Ketika acara berakhir, Fathir berjalan pulang dengan langkah yang lebih ringan. Malam itu, saat ia duduk di teras rumah, menatap langit berbintang, dia mengingat semua momen indah bersama Laras. Namun, tidak ada lagi rasa sakit yang menggerogoti.

“Aku akan mengingat semua kenangan ini, tetapi aku juga tahu saatnya untuk melanjutkan hidup,” tulisnya dalam buku catatan.

Dan di sana, dalam keheningan malam, Fathir menyadari bahwa merelakan bukanlah akhir dari segalanya, tetapi justru awal dari sesuatu yang baru. Cinta yang tak terbalas akan selalu menjadi bagian dari hidupnya, tetapi itu tidak akan mendefinisikan siapa dirinya.
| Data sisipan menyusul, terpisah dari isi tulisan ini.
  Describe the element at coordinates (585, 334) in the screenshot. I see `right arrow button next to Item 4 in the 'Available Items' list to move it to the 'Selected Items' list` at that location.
Dia bersiap untuk menghadapi hari-hari yang akan datang, dengan harapan dan semangat yang baru. Dalam merelakan, Fathir menemukan kebebasan untuk mencintai dirinya sendiri dan menjalani hidup yang penuh warna.

 

Jadi, mungkin cinta yang bertepuk sebelah tangan itu bukanlah akhir dari segalanya. Kadang, merelakan justru memberi kita ruang untuk tumbuh dan menemukan kebahagiaan yang lain. Seperti Fathir, kita semua punya cerita yang berharga, bahkan yang penuh luka sekalipun.

Ingat, setiap langkah dalam hidup adalah bagian dari perjalanan kita. Siapa tahu, di ujung jalan, ada kebahagiaan yang lebih besar menanti. Jadi, jangan takut untuk mencintai, merelakan, dan melangkah maju!